Italian singer (1912–1969)

Natale Codognotto (24 December 1912 – 4 October 1969), known professionally as Natalino Otto, was an Italian singer. He started the swing genre in Italy.

==Biography==

===Early years===
Natalino Otto was born at Cogoleto, province of Genoa, in northern Italy.

His career as a singer and musician started in the clubs of his native region, Liguria. During the 1930s he worked as an entertainer on board transatlantic liners on the routes between Europe and North America, which gave him the opportunity to get to know American music genres, especially jazz and swing.

In 1935, he was hired by an Italian-American radio station in New York. Back in Italy in 1937, Otto presented an innovative repertoire, strongly influenced by American music of that era. But he had to face Italian Fascist regime censorship, that banned anything foreign. He was forced to translate song titles and lyrics into Italian. The Italian state radio company EIAR did not broadcast his songs, and labelled them as "barbaric negro antimusic".
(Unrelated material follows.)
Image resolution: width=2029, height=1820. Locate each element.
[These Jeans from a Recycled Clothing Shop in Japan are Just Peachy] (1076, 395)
Banned from the radio, Natalino Otto worked for recording companies instead, together with two great Italian bandleaders, Gorni Kramer and Pippo Barzizza. In a short while he won the audience with his records – one of the few Italian singers of those times, if not the only one, to achieve success without his songs playing on the radio. Italian people danced to his swing tunes, which earned him the nickname "King of Rhythm".

=== Cinema and Sanremo Festival ===
Thanks to his popularity, also the movie industry wanted him. He was offered singer roles in a few films. He was the leading character in The Whole City Sings directed by Riccardo Freda in 1945. He also starred in La casa senza tempo and Carosello del varietà.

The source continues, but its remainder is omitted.